22.mar.2023 - Deltan Dallagnol e Sergio Moro durante sessão no Senado - Jefferson Rudy / Agência Senado
22.mar.2023 - Deltan Dallagnol e Sergio Moro durante sessão no Senado Imagem: Jefferson Rudy / Agência Senado
do UOL

Do UOL, em São Paulo

27/05/2024 04h00Atualizada em 27/05/2024 15h32

A decisão do ministro Dias Toffoli de anular todas as ações contra o empreiteiro Marcelo Odebrecht, na última terça-feira (21), pode levar o STF a reverter outras medidas tomadas na operação Lava Jato, segundo criminalistas consultados pelo UOL.

O que aconteceu

Toffoli anulou os atos praticados contra Odebrecht com base nas mensagens entre Sergio Moro e Deltan Dallagnol obtidas pela Polícia Federal. Para os criminalistas ouvidos pela reportagem, a tese do ministro de que houve "conluio" na Lava Jato, com base nos diálogos apreendidos na operação Spoofing, pode ser usada por outros réus para pedir benefícios semelhantes.

A eventual anulação de outros casos não será automática. Os réus citados nas mensagens teriam que recorrer ao STF e provar que também foram prejudicados pela susposta combinação na Lava Jato.
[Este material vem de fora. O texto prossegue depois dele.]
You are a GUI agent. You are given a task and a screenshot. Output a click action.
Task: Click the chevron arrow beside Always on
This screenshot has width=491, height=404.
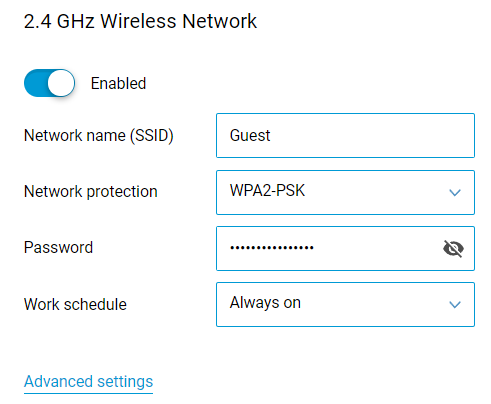point(455,305)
Além de vários empresários, nomes como os do deputado Aécio Neves (PSDB-MG), do ex-deputado Eduardo Cunha (PRD-SP) e do ex-ministro Antonio Palocci já conseguiram acesso ao material na Justiça.
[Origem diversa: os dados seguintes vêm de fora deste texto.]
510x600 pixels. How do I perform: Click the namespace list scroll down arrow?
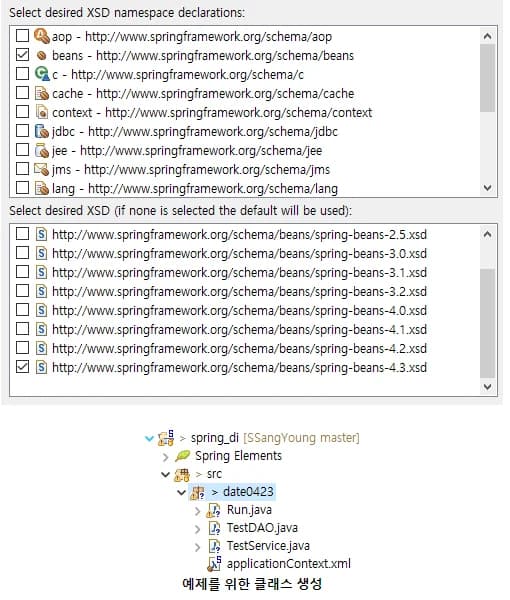coord(487,188)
A nulidade dos processos contra o presidente Lula (PT) não se baseou nas mensagens. O ministro Edson Fachin invalidou quatro condenações do petista, em março de 2021, pela conclusão de que a 13ª Vara Federal de Curitiba não era competente para julgar os casos. No mês segunite, o plenário do STF confirmou a anulação das ações contra Lula, por 8 votos a 3, com a conclusão de que a competência não era do Paraná e que Moro era suspeito, ou seja, não era imparcial para analisar os processos.

Até o momento, a medida de Toffoli a favor de Odebrecht não foi analisada pelo plenário do STF. Segundo a colunista do UOL Raquel Landim, também está aumentando dentro da Corte o mal-estar com a resistência do ministro de levar o assunto à Segunda Turma ou ao plenário, que homologou a delação da Odebrecht em 2017. Na decisão, Toffoli ressaltou que o acordo continua válido, apesar dos benefícios a Marcelo.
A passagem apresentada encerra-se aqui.